There are some practical considerations. I was as up for moving here as he was. It hasn't lived up to expectation for me for various reasons, some I have to take some responsibility for, others totally beyond my control. We always said if it didn't work out we'd go somewhere else, but per naive to the realities of that with a child. Despite the panic that prompted my OP (which I've now climbed down from), DS is very settled. I'm already at uni (45 mins away) and that's been a saving grace. If we went elsewhere right now there's no certainty that we'd get that move right either. So I've accepted that we're here for now, until the pull of somewhere else is enough to outweigh the risks of uprooting our lives again. I love our house, which really helps.

DH isn't a massively selfish arse, but he is a fan of the path of least resistance, a creature of habit, and quite set in his ways. There are cons to this, but also pros. Life is seldom perfect!

OP posts:
TotallySuper · 08/11/2021 13:16

Why do you live where you do now? It sounds miserable. I'd consider moving to somewhere larger with more kids to get rid of this feeling of being "different". I wouldn't home school - I'd move.

Greenmarmalade · 08/11/2021 13:16

My children have had similar times of insecurity as they’ve gone through school. They have definitely learned friendship and social skills through the experiences, and them being open has enabled me to have some input to guide them in what they could do to solve some problems. Keep the conversations going. Has he got older, or teenage, cousins or family friends who might be mentors to him in some way?

TotallySuper · 08/11/2021 13:17

[quote BeatieBourke]@Ledition thanks for this.

He does know. I don't think it suits him to really consider it a problem asnits not a problem for him.
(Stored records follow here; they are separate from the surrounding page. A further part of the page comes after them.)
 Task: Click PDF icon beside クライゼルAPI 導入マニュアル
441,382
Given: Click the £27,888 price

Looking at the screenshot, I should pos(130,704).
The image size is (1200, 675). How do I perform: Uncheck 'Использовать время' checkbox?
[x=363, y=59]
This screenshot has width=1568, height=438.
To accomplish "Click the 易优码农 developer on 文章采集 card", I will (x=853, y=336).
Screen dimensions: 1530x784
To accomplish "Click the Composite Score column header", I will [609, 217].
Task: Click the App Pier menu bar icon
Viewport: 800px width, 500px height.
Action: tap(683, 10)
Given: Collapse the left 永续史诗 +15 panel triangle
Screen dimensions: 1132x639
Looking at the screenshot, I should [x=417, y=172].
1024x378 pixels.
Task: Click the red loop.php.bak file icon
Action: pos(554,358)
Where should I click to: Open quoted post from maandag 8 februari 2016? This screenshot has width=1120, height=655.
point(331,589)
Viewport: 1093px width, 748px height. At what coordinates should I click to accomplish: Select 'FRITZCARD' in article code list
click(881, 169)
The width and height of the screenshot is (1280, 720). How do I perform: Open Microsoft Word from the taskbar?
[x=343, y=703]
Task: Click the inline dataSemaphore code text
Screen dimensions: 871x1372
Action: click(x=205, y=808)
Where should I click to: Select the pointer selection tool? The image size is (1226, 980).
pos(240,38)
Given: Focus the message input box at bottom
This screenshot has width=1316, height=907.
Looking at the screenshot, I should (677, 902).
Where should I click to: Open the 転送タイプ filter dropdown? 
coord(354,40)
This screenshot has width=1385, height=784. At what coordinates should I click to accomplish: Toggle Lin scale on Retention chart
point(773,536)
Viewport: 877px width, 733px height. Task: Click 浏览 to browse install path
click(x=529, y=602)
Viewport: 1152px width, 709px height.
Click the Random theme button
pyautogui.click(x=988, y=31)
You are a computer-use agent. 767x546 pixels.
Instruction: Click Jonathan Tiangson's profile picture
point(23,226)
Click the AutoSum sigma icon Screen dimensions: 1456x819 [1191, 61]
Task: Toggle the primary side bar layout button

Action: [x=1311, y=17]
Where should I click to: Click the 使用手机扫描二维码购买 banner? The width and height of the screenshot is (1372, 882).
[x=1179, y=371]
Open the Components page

There are some practical considerations. I was as up for moving here as he was. It hasn't lived up to expectation for me for various reasons, some I have to take some responsibility for, others totally beyond my control. We always said if it didn't work out we'd go somewhere else, but per naive to the realities of that with a child. Despite the panic that prompted my OP (which I've now climbed down from), DS is very settled. I'm already at uni (45 mins away) and that's been a saving grace. If we went elsewhere right now there's no certainty that we'd get that move right either. So I've accepted that we're here for now, until the pull of somewhere else is enough to outweigh the risks of uprooting our lives again. I love our house, which really helps.

DH isn't a massively selfish arse, but he is a fan of the path of least resistance, a creature of habit, and quite set in his ways. There are cons to this, but also pros. Life is seldom perfect![/quote]
Cross posted with you. DS is clearly not very settled Confused

Aprilx · 08/11/2021 13:26

I think you are overthinking it and to the point that you seem to be actively looking for your son to not fit in. Let him be.

stopblowingyournose · 08/11/2021 14:01

Speak to the teacher as others have said. I've contacted dd2 teachers about similar issues and they have been all over it supporting her with her friendships. I can't fault them and I wish I'd acted sooner.